ChaOS, in the meantime, tracked incoming and outgoing ships around the planet they were heading towards.

“I’ve noticed something,” the AI said some six hours into their trip.

“Hmm?” Diana asked.

“The vast majority of ships moving in and out of the planet’s surface are moving to one of seven orbital stations, or to one of the moons which seem to also house some stations.”

“Makes sense,” Diana said. “None of the other planets here are habitable, right?”

“They are not, at least not to the average human, nor do they seem to house large orbital colonies. I brought up the movement of the ships because it seems as though they are moving to the station, but rarely away from it.”

“Huh?” Diana asked.

“Take for example this station, it is the largest and busiest.” One of the tiny dots on Diana’s map overlay blew up. The image wasn’t perfect, more of a distance smudge than anything. The size markers painted it as a medium-sized space station, at least by Sol standards. “One hundred and twelve vessels have moved to the station. Seventy four have left. None of those who left were similar to those who arrived.”

“Maybe these aliens have long refuelling processes?” Diana asked. “Or they inspect ships on arrival and that takes a long time? Or they’re not too busy.”

“The issue is that the station isn’t large enough to house the number of vessels that have entered it, not based on my volume estimates and assuming that the vehicles take a certain amount of space on entering.”

“Maybe they goop all the ships that arrive and build new ones on the way out?” Diana asked.

“Possible, but that would suggest a level of automation that the differing ship designs don’t match,” ChaOS said.

Diana shrugged. “Let’s not presume too much about the unknown aliens just yet. Though… let’s aim for the least busy station. Usually I’m all about making a splash, but maybe it’ll be better to be subtle here.”

She guessed that the AI was impressed by her forethought, because it didn’t comment for a good long while.

Diana was just about to doze off when things started beeping. She glanced at the distance warnings, saw that they were still a good hour away from the nearest station around the outer edge of the system, and then she glanced over to the communication screen.

“Oh, we’re being pinged,” she said.

“I’ve decoded what I suspect is the commercial communication band.
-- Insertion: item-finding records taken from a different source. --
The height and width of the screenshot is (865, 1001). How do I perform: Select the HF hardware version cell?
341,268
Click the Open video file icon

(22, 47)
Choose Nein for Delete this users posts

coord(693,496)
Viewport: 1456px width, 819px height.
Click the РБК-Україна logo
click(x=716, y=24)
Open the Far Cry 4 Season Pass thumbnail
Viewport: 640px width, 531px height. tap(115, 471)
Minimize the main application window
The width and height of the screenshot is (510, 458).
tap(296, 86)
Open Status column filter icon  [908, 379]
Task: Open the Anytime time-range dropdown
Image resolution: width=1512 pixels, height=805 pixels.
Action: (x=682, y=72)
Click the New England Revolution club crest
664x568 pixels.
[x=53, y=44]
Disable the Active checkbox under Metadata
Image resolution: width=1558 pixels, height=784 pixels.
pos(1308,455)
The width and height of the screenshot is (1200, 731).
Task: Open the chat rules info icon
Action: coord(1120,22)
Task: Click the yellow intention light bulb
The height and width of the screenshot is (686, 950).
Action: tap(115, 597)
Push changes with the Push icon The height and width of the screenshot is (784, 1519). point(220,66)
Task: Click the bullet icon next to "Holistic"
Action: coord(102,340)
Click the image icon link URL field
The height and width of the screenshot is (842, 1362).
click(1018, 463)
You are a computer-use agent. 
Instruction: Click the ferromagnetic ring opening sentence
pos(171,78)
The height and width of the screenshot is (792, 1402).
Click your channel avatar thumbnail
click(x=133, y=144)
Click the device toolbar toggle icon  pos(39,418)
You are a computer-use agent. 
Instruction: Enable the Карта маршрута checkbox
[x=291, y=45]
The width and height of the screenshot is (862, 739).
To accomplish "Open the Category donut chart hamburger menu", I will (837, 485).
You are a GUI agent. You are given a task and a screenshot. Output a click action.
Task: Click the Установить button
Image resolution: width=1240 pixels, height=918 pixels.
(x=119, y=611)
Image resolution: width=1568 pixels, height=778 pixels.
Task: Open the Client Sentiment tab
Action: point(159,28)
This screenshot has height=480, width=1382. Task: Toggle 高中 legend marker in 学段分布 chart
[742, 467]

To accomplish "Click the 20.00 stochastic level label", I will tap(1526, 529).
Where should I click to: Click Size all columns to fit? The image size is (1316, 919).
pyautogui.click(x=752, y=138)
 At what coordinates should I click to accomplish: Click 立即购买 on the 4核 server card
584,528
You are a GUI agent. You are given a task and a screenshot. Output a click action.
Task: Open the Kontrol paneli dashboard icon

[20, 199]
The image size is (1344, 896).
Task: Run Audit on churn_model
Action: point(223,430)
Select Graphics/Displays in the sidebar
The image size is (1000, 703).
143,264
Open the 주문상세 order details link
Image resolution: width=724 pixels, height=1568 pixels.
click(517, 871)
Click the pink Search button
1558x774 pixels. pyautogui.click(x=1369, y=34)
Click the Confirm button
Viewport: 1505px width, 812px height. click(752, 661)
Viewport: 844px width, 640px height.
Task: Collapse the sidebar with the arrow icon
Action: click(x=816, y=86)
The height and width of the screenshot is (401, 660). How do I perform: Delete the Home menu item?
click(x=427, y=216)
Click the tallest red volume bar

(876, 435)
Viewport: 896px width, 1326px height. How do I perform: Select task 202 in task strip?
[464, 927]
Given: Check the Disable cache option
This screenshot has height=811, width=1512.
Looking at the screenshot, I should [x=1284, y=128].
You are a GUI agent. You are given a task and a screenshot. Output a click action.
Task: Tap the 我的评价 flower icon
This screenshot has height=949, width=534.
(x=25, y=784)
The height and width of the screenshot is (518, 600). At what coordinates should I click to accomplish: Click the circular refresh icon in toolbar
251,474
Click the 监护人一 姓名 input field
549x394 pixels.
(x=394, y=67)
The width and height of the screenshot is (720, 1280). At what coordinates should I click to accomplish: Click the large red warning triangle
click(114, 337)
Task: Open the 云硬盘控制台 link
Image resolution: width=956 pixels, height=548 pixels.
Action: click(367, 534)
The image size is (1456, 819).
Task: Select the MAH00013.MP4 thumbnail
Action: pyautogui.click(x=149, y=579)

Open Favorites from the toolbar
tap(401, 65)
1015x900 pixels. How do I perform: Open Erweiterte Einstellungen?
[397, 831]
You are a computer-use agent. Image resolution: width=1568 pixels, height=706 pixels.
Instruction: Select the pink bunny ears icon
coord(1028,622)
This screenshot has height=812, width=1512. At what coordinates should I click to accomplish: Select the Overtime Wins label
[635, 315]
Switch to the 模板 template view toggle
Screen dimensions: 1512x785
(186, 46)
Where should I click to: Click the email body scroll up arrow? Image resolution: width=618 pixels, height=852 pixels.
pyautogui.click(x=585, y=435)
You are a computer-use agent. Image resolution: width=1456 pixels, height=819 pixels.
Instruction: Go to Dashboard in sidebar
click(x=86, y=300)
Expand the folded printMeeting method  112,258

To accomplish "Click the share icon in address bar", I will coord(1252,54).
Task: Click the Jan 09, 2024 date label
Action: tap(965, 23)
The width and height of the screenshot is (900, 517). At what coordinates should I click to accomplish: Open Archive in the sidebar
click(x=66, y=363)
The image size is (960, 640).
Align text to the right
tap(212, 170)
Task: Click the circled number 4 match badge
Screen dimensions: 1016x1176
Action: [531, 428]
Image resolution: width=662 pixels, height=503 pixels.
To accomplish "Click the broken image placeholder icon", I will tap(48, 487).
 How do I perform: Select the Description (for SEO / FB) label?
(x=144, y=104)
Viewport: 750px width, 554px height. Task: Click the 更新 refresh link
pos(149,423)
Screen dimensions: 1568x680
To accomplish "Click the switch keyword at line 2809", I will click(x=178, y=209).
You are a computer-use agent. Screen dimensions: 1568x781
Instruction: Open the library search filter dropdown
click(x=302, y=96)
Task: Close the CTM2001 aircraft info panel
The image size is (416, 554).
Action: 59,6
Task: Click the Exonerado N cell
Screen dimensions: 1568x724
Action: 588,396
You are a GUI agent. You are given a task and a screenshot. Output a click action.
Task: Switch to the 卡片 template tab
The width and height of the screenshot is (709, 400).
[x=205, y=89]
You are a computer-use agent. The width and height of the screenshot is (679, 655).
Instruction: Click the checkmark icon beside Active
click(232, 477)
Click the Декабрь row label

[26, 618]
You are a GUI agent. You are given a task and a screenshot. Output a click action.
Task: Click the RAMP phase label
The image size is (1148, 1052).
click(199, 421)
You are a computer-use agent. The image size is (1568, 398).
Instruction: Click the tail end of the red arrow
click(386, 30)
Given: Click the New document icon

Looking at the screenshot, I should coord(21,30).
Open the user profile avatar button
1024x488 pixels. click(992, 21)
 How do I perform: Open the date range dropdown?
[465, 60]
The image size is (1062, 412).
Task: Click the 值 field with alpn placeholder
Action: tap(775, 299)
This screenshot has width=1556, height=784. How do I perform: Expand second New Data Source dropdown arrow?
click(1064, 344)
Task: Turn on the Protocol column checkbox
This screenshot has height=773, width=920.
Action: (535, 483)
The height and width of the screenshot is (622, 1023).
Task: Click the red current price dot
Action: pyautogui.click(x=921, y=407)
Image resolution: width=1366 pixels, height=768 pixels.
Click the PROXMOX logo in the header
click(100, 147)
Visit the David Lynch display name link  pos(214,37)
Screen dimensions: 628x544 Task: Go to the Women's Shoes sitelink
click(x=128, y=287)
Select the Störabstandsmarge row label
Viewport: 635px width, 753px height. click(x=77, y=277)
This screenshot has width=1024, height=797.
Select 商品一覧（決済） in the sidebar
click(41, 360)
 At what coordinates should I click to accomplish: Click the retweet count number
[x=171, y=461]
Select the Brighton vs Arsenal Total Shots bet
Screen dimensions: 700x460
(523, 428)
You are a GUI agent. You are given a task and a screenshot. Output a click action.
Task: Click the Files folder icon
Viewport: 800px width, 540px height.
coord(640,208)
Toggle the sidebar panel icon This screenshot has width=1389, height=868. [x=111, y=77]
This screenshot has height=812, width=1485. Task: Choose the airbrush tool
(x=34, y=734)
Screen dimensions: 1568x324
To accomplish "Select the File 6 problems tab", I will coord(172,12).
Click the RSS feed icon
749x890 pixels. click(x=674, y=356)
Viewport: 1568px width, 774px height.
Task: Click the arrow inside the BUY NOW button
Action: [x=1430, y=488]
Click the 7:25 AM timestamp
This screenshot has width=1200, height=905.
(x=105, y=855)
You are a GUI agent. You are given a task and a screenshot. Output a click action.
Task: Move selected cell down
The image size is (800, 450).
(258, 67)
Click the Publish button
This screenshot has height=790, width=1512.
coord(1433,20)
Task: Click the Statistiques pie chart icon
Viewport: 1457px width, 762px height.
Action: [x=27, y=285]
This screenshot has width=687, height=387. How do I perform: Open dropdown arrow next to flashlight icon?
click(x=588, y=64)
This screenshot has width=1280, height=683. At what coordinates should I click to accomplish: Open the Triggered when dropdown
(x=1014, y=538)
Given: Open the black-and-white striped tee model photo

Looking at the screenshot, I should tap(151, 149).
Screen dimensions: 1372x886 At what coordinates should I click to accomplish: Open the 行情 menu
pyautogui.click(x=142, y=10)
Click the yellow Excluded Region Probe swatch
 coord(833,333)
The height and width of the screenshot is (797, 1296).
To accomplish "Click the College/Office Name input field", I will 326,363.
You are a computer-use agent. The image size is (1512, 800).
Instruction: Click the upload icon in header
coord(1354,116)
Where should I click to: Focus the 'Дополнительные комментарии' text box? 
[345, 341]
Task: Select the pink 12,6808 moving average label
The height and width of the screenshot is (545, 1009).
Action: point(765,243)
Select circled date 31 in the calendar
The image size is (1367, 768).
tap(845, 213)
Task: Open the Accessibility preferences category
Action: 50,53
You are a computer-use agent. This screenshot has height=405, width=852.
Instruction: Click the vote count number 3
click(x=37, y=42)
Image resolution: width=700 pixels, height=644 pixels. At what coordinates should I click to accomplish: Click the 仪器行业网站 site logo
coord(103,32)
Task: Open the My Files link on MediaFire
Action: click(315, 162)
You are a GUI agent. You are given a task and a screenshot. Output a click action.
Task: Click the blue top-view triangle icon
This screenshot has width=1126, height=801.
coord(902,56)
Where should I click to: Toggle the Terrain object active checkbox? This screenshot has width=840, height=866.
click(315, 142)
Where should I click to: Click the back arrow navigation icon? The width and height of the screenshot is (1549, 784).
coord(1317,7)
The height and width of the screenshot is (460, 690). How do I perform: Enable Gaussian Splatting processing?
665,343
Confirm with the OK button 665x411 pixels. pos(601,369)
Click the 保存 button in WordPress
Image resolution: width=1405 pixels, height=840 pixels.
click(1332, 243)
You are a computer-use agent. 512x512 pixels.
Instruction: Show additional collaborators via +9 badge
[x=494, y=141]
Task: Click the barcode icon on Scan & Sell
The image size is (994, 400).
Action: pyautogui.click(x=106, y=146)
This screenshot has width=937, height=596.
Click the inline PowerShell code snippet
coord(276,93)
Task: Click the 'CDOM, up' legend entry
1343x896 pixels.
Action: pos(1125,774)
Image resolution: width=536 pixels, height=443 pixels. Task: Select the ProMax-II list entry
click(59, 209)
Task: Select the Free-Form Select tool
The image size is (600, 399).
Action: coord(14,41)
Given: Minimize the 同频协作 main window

I suspect that the hail is meant to ask us about our intentions. Should I send the First Contact package?”

“Without knowing anything about them?” Diana asked. “Heck no. Can you manage some sort of reply?”

“Nothing that would pass any scrutiny, I don’t think. I’ve noticed that other ships approaching a station tend to reply with a unique sequence that I can only assume is some sort of code.”

Diana rubbed at her chin. “In that case, don’t send anything. Can we look like we’ve been roughed up a bit?”

“You’re going to attempt some sort of subterfuge? You?”

Diana sat up straighter. “What’s with the tone?”

“I am trying not to sound as incredulous as I am. I wouldn’t want to offend you, Mistress.”

She sniffed. “Yeah, make us look a little roughed up. Maybe they’ll scan us, maybe they’ll send help out, maybe they’ll try to nuke us out of space. Whatever they do, it’ll tell us a lot about how neighbourly they are. If they ask questions, I’m sure we can figure out a way to talk back and tell them that we’re not hostile.”

“As long as they don’t notice all of the weaponry onboard the ship.”

“Hey, you know what that one guy said. Speak softly and keep your barrels warm,” Diana said.

“That is not, and has never been, a proper quote,” ChaOS said.

It took another half hour before someone started to move in to intercept them, and that’s when Diana found that things were becoming genuinely interesting.